Avec notre mode d’alimentation moderne nous oublions peu à peu combien il est important de mastiquer. Nous consommons beaucoup d’aliments mous, sans consistance, avalés en deux bouchées. Nos repas sont engloutis en un temps record et parfois nous n’avons même pas conscience de ce que nous avons mangé. Prendre le temps de bien mastiquer, c’est retrouver le lien fondamental qui nous unit avec la nourriture et redécouvrir des plaisirs que nous avions oubliés.

La découverte du goût

En mastiquant les enfants découvrent le plaisir de manger

En mastiquant les enfants découvrent le plaisir de manger

Nous avons tous conscience que l’acte de se nourrir est essentiel : si nous ne mangeons pas, nous mourrons, tout simplement. Mais, outre cet aspect primordial de l’alimentation, il en est un, qui n’est certes pas vital, mais qui a une influence certaine sur notre qualité de vie, il s’agit de l’apprentissage de la nourriture et du plaisir de manger.

Tout commence dès les premières tétées, l’enfant va apprendre à distinguer des variations dans le goût du lait maternel en fonction de ce que sa mère aura mangé. Il fera ainsi l’apprentissage de la diversité alimentaire, et son cerveau va s’enrichir de multiples connaissances. En revanche, s’il ne consomme que du lait artificiel, il n’aura l’expérience que d’un goût unique ce qui entrainera un appauvrissement de certaines de ses fonctions sensorielles.

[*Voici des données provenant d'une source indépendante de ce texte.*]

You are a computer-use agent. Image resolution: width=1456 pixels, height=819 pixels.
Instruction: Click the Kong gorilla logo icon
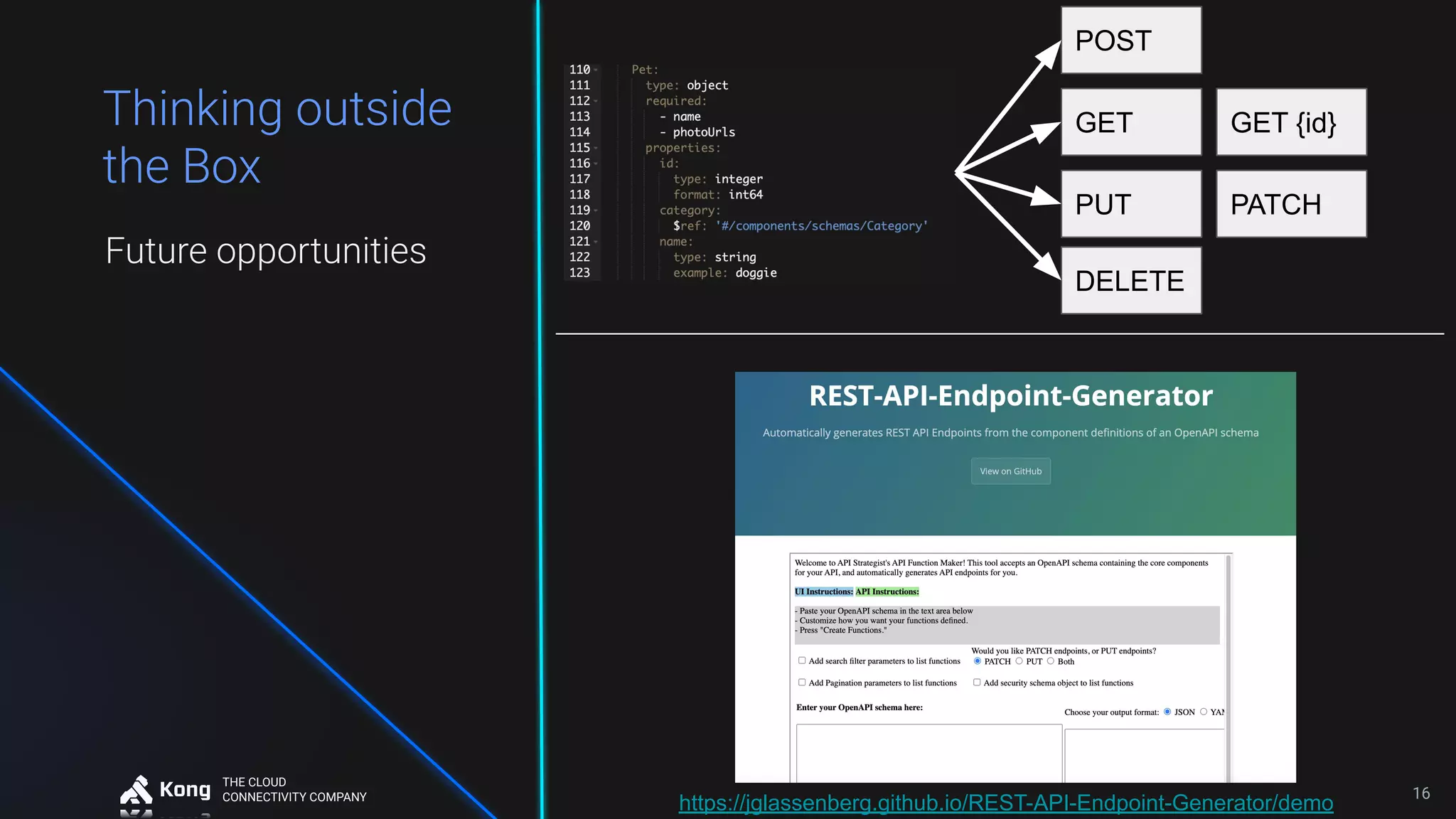click(136, 791)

Par la suite, si l’enfant est alimenté uniquement avec des purées industrielles au goût formaté et à la texture toujours identique, cet appauvrissement ne fera que se poursuivre. Alors que s’il consomme des purées concoctées à la maison, elles n’auront jamais exactement le même goût ni la même consistance. C’est l’occasion pour l’enfant d’affiner ses goûts, de savoir ce qu’il aime ou pas, bref de s’approprier l’acte de se nourrir en apprenant dès le plus jeune âge à faire ses propres choix alimentaires.

Retrouver le plaisir de manger

En France, depuis bien longtemps, nous attachons une grande importance à la gastronomie. La notion d’art culinaire exprime bien cette spécificité de notre culture. Traditionnellement, pour les français, l’acte de se nourrir ne se limite pas au fait d’absorber des aliments, mais consiste à les accommoder dans le but d’éprouver un véritable plaisir lors des repas. Malheureusement, nous avons aujourd’hui tendance à oublier cette notion, nous recherchons l’efficacité en tout, et la nourriture n’échappe pas à cette règle. Prendre le temps de bien mastiquer, c’est aussi retrouver le plaisir de manger que nous négligeons tant. En mâchant correctement nous avons le temps d’analyser ce que nous mangeons, de prendre connaissance des différents ingrédients qui composent un plat. Cela nous permet d’apprécier une multitude de saveurs, de textures, d’odeurs, une variété de sensations quasiment infinie tant est grande la liste des ingrédients et des différentes façons de les accommoder.

Retrouver ce plaisir de manger, c’est aussi recréer un lien social : un bon repas pris en commun, c’est aussi un moment de plaisir partagé, quoi de plus agréable après une « bonne bouffe » que de commenter les sensations ressenties, d’échanger sur la qualité des mets, unis par le plaisir de la nourriture partagée. Ainsi, certains repas mémorables peuvent rester gravés en mémoire durant toute une vie.

De plus, cette redécouverte du plaisir culinaire va avoir des répercussions positives : en ayant le souci du plaisir gustatif, nous allons spontanément rechercher des aliments de qualité et ainsi améliorer notre alimentation. Pour celui qui attache de l’importance à la saveur de ce qu’il mange, le croquant et le goût d’une carotte fraichement épluchée est sans comparaison avec la saveur insipide d’un hamburger.

En conclusion :

En prenant conscience de l’importance de la mastication, nous prenons aussi conscience de l’importance de la nourriture dans notre vie. L’acte de manger est un besoin vital qui peut aussi être une source de grands plaisirs, ne l’oublions pas.